In comics you’ve got The Example, a one-shot illustrated by Colin Wilson (2000AD) and adapted by Tom Taylor (The Authority) from his own award-winning play about terrorism and paranoia. It’s not a new comic but it’s the first time it’s seen print outside of Australia. It’s because of The Example that Taylor landed a writing gig on Dark Horse’s Star Wars, or so he tells Comicbook Resources.

Then there’s Kodiak, a one-shot by Joe Hill (Locke & Key), Jason Ciaramella and Nat Jones, about three men and a bear locked in a basement together. Hill said on his blog he wanted to do something in the style of the gruesome faux-folk tales seen in Tales from the Crypt, Creepy and Eerie and this is what happened. CbR have a preview for you. Rhoor.

Halloween’s on the way so you probably knew this one was in the post too. Bart Simpson’s Treehouse of Horror #16 features a story written by Evan Dorkin (Beasts of Burden) called I Screwed Up Big-Time and Unleashed The Glavin on an Unsuspecting World! about an intergalactic monster out destroying distant planets when he intercepts a space broadcast from Professor Frink. Dorkin talks about it on the Bongo Blog. There’s also a bit by the great Kelley Jones in which Flanders gets his revenge on Homer but Jones doesn’t seem to be talking about it anywhere on the internet. How rude.

You’ve undoubtedly seen the work of Japanese art superstar Yoshitomo Nara before, even if it was just by idly flipping through those Oh My God! I Miss You! Postcards that hung around the Gosh! counter some time ago. Nobody’s Fool is the name of his first major New York retrospective exhibition, showcasing stuff from his early career in the 1980s right up ‘til the shiny new stuff of now. As you can see in these photographs from the gallery, there are paintings, sculptures, drawings, enormous installations, ceramics, the lot. And they’re all in the lovely slip-cased hardcover I can see on the shelf already.

AX is Japan’s greatest magazine for alternative comics and has been published bi-monthly since 1998. The stuff you find in AX is innovative, experimental, personal, and entirely in Japanese. This week Top Shelf give you a 400-page collection of selected stories that have appeared over the last ten years, all translated for the very first time.

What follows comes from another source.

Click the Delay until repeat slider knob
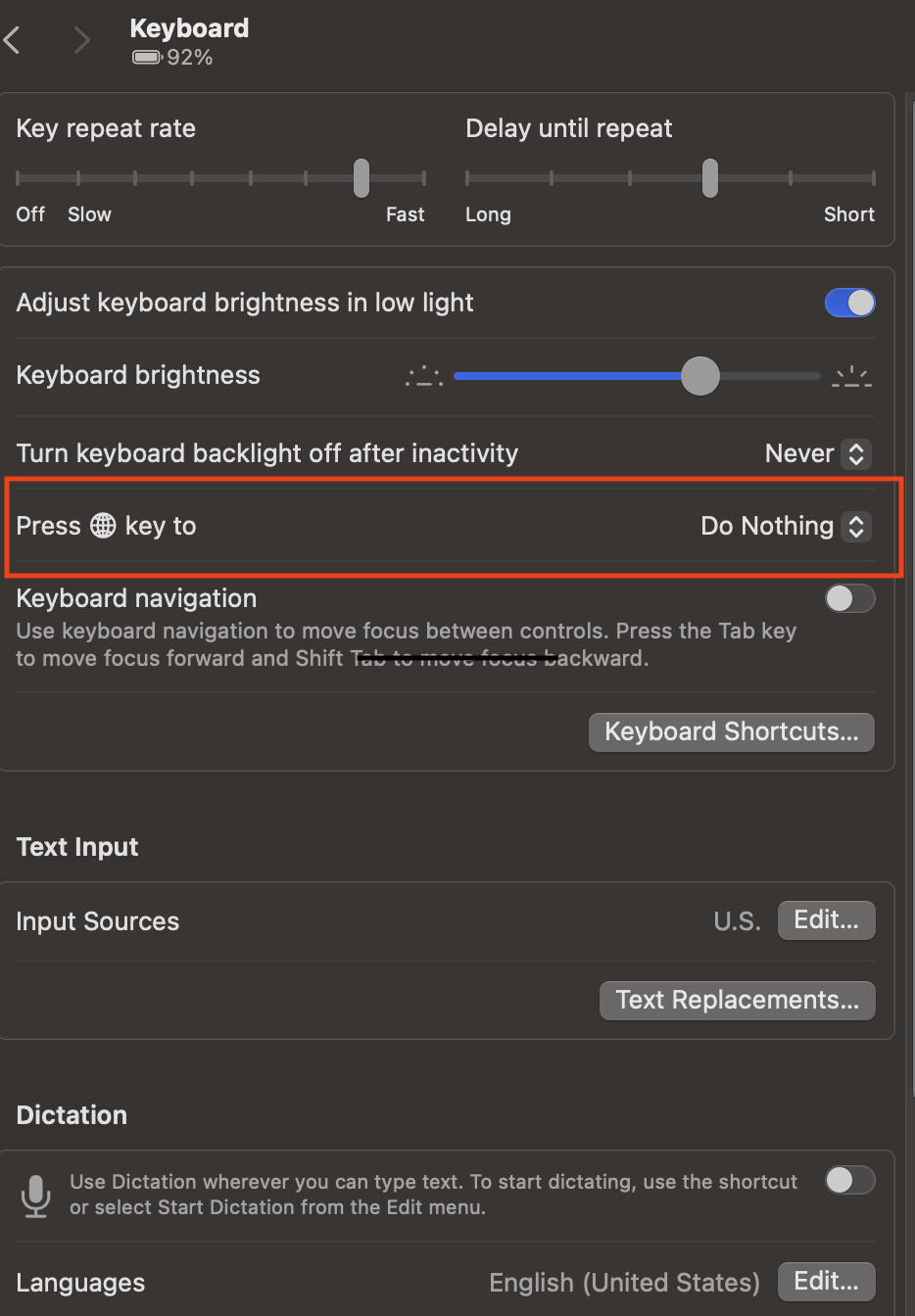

Editor Sean Michael Wilson talks to Things From Another World about what to expect here, and there’s a preview here. It even features an introduction by Paul “Man at the Crossroads” Gravett who is, incidentally, appearing tonight in conversation with Flemish author Judith Vanistendael. If you’re anywhere in the vicinity of Curtain Road you’d best go say hello.